Wir haben dann versucht, eine Liste aufzustellen, was erwarten wir von einem neuen Wohnort. Dabei ist etwa folgendes herausgekommen:
- besseres Wetter / Klima
- Meer
- spannende Landschaft und Natur
- Englisch als Landessprache
- keine Vermögenssteuer und erträgliche Steuern auf Kapitalerträge
- möglichst geringe Zeitverschiebung gegenüber Deutschland
So haben wir mit dieser Liste im Gepäck in den letzten Jahren unsere Urlaube als Erkundungsmissionen gestaltet. 2016 waren wir dann in Kapstadt und waren sofort fasziniert von dieser Stadt. Mit Kindern gibt es nur ein paar Zeitpunkte, zu denen man einen solchen Schritt machen kann. Mitte 2017 wäre unsere Tochter mit dem Abi fertig und der Sohn noch jung genug, um sich umzugewöhnen. Unsere Kinder sind komplett zweisprachig aufgewachsen und auch in Berlin in eine englischsprachige Schule gegangen. So entstand der Plan, Mitte 2017 nach Kapstadt umzuziehen.
Wir haben dann hier ein fantastisches Haus gefunden, mit Blick auf den berühmten Tafelberg. Ich habe 6 Monate umgebaut, um das Haus und den Garten nach unseren Vorstellungen zu gestalten. Wir sind nun komplett unabhängig von der kommunalen Versorgung mit Strom und Wasser. Unser Solardach liefert Strom für 4 Einfamilienhäuser und ein Flüsschen im Garten versorgt uns mit Wasser in Mineralwasser Qualität. Die Lebensqualität in Kapstadt ist sehr hoch. Lebensmittel in dieser Frische und Qualität sind in Deutschland schwer zu beschaffen. Das gilt auch für Restaurants, dagegen ist Berlin kulinarische Wüste.

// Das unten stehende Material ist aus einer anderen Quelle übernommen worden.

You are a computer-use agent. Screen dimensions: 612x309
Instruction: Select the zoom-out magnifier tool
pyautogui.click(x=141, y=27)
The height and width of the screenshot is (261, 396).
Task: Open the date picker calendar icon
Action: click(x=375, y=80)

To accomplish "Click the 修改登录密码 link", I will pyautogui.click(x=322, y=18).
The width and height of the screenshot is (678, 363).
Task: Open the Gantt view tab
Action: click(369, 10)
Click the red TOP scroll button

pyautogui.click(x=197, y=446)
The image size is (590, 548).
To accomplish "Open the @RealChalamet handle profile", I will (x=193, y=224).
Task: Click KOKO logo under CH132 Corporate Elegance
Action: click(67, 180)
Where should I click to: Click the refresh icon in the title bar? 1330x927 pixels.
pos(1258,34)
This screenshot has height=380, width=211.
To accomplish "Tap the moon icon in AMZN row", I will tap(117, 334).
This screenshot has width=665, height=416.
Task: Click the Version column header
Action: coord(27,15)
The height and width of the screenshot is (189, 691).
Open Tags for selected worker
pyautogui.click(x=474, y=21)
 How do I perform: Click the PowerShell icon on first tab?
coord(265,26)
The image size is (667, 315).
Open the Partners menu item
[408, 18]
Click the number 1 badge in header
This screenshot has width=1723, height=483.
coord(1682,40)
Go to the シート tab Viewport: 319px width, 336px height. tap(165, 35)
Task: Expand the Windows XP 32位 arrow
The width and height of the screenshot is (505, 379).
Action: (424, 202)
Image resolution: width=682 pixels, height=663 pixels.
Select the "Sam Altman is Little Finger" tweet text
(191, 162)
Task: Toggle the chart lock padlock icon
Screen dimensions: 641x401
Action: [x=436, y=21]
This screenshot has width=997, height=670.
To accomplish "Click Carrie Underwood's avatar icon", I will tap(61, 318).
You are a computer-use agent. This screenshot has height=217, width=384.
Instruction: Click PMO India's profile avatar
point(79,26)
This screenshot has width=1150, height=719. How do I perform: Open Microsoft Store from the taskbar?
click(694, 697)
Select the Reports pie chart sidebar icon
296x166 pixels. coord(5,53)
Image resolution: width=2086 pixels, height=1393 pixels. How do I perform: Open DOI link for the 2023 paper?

Von unserem Haus sind wir in 20 Minuten in der Innenstadt, in 30 Minuten an unterschiedlichen Stränden und in 10 Minuten zwischen Weinbergen.
Kriminalität ist her sicherlich ein Problem, aber das ist in Chicago, New York oder auch Berlin nicht anders. Ich habe in Berlin finanziell einen größeren Aufwand für Wachschutz und Sicherheit treiben müssen als hier.
Wenn ich zurückblicke bereue ich die Entscheidung keineswegs. Uns fehlen unsere Freunde und Familie sehr. Moderne Telekommunikation und gute Flugverbindungen machen es aber einfach, in Kontakt zu bleiben. Wir haben reichlich Platz für Gäste und so trifft man sich nicht alle paar Wochen Abends zum Essen, sondern hat seine Freunde mal für 2 Wochen.
Ich denke neben der Idee, noch einmal ein großes Abenteuer zu erleben, war auch eine Menge Frust über Deutschland und vor allem Berlin unsere Motivation. Als Unternehmer habe ich mich in Berlin immer unwohl gefühlt. Unternehmern wird immer unterschwellig unterstellt, sie hinterziehen Steuern, bestechen die Beamten, beuten Mitarbeiter aus. Wenn die Beamten der Steuerbehörde eine Woche vor meinem Haus im Auto mit der Kamera warten, um meine Putzfrau zu fotografieren, denn die Firmenputzfrau putzt bestimmt auch bei mir zuhause, das ist unerträglich. Wenn mir das 10te Mal in einem Jahr der Spiegel abgefahren wird und ich parke mit einem Bein auf dem Grünstreifen, um das zu verhindern, dann kommt das Ordnungsamt täglich und gibt mir ein Ticket. Die 15.000 Euro pro Jahr für Spiegel, Kratzer an den Türen, geklaute Scheinwerfer (Porsche Xenon Scheinwerfer eignen sich großartig für die Hanfplantage im Keller), dafür gibt es nur ein Schulterzucken und den Spruch, kaufen sie sich ein anderes Auto, dann passiert das nicht.
Heute Mittag saßen wir beim Essen auf einer Terrasse mit Blick auf den Atlantik. In etwas Entfernung konnte man eine Gruppe Wale sehen. Das Essen war lecker und der südafrikanische Wein köstlich.